— ABOUT THIS TASK —
Copy every entry word for word, but skip the pictures.

________

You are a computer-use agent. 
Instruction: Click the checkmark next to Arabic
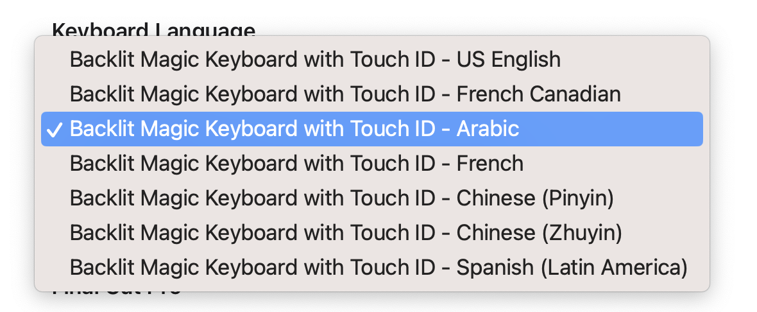(55, 129)
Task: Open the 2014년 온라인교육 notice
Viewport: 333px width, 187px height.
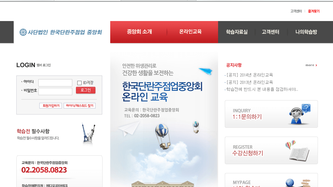Action: [x=249, y=75]
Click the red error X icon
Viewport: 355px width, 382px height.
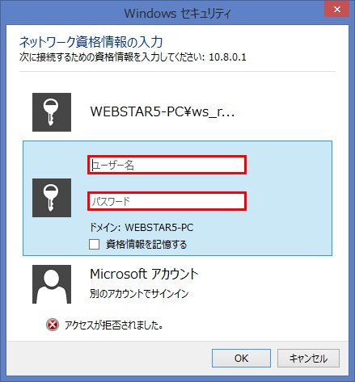[x=53, y=325]
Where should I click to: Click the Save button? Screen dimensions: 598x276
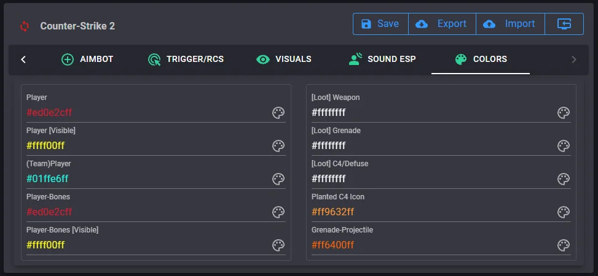380,24
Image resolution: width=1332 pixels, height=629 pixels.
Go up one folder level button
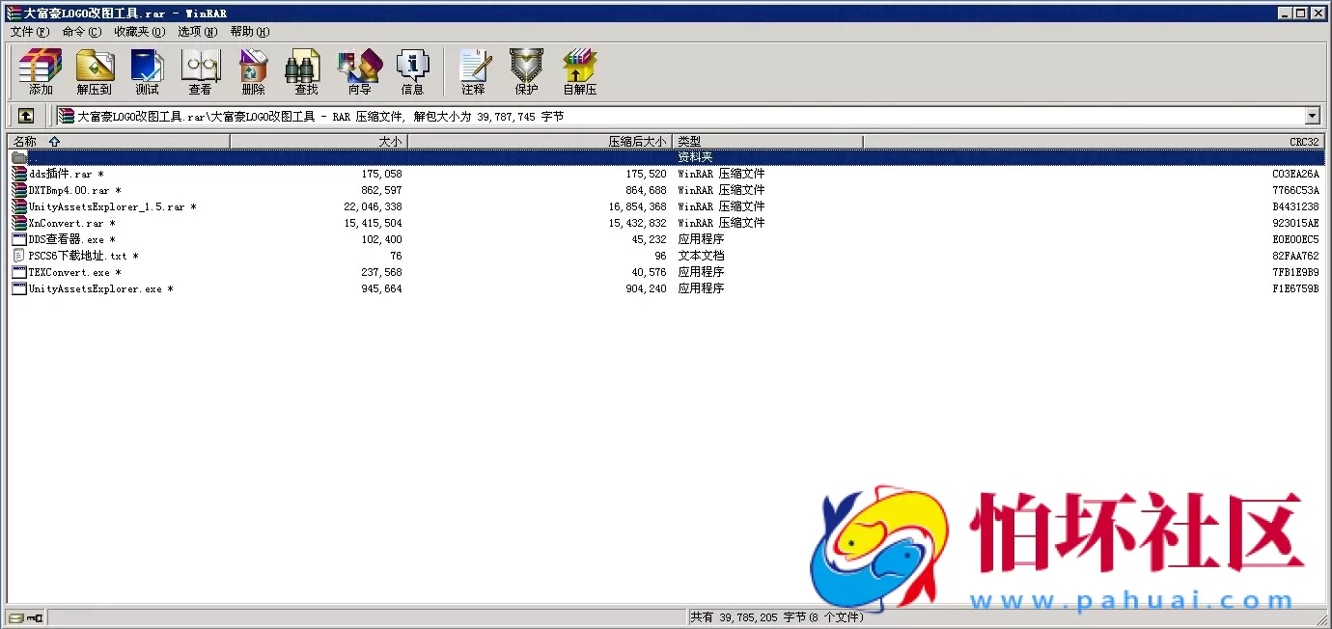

________

— EXERCISE SOLUTION —
You are a computer-use agent. 
Instruction: Click the checkmark next to Arabic
(55, 129)
Task: Open the 2014년 온라인교육 notice
Viewport: 333px width, 187px height.
Action: [x=249, y=75]
Click the red error X icon
Viewport: 355px width, 382px height.
[x=53, y=325]
Where should I click to: Click the Save button? Screen dimensions: 598x276
380,24
Image resolution: width=1332 pixels, height=629 pixels.
Go up one folder level button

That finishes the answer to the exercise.